松本監督はトークイベントで、「原爆という題材で映画を撮るのは並大抵のことではない。強い覚悟が必要だったし、シーンも厳しい描写も多い。監督としてしっかり責務を果たさないといけない気持ちでいっぱいだった」と振り返った。
また、「ウクライナの戦争、ガザの紛争だったり、世界的に核兵器の使用のリスクが高まっている中で、今こそつくらないとの思いを(出演者・スタッフと)共有して臨んだ」と話した。
作品の主張について、「被爆者の方々になるべく寄り添い、極限までに近づきたいと思い、つくった作品なので、僕がこういう主張があるというよりも、(鑑賞した人が)当時に思いをはせ、それぞれが考えを巡らせてもらえれば」とした。
県内の撮影では、石畳の坂道が多い長崎の描写に適したロケ地を探すのに苦労したといい、「探しに探した。スタッフと長崎に行ったとき、彦根城ならいけるかも言われて(見つかった)」と振り返った。

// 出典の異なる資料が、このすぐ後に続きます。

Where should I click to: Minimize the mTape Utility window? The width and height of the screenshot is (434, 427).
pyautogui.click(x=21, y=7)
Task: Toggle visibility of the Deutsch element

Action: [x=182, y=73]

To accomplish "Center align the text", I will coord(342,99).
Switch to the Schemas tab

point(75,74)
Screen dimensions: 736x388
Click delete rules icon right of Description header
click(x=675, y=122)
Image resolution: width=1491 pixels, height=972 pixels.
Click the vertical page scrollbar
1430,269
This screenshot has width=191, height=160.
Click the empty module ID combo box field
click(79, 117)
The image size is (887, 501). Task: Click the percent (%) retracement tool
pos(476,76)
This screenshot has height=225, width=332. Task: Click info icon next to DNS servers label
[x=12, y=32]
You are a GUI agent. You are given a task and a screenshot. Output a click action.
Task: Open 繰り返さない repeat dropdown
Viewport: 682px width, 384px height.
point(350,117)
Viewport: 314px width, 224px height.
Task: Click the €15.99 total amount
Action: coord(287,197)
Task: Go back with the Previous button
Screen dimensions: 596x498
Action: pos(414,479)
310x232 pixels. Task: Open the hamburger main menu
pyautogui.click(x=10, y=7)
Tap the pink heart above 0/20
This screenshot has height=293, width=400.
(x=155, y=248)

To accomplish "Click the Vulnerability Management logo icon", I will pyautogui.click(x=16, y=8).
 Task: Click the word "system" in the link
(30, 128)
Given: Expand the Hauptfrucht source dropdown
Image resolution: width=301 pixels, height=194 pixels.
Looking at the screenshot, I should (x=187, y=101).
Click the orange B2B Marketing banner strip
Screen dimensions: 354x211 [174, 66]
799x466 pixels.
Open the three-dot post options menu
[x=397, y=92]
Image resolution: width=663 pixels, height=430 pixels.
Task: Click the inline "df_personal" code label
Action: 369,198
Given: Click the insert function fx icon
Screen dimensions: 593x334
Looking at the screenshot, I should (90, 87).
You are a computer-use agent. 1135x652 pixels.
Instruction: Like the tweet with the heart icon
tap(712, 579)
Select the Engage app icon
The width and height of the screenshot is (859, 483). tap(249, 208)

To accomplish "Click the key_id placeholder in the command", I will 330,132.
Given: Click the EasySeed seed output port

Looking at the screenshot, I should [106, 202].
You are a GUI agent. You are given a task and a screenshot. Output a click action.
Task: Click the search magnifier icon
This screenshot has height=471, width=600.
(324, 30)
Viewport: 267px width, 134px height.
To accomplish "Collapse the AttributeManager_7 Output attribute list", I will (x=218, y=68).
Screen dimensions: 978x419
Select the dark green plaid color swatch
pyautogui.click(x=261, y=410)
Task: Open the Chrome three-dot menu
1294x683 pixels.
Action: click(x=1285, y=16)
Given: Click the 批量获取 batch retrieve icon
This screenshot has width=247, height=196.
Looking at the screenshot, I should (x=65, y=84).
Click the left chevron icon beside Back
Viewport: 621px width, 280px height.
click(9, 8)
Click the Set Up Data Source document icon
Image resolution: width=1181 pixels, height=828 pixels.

最後にメッセージとして、「平和への思いを新たにするため、多くの方に観ていただきたい。平和関係者を回るなかで広島の方から『原爆は広島と長崎へ落とされたのではない、日本に落とされたのだ』と話された。日本人は原爆への熱い思いがあるので、大切な方々に伝えてほしい」と語った。
県内の上映は8月1日から、イオンシネマ近江八幡とユナイテッド・シネマ大津の予定。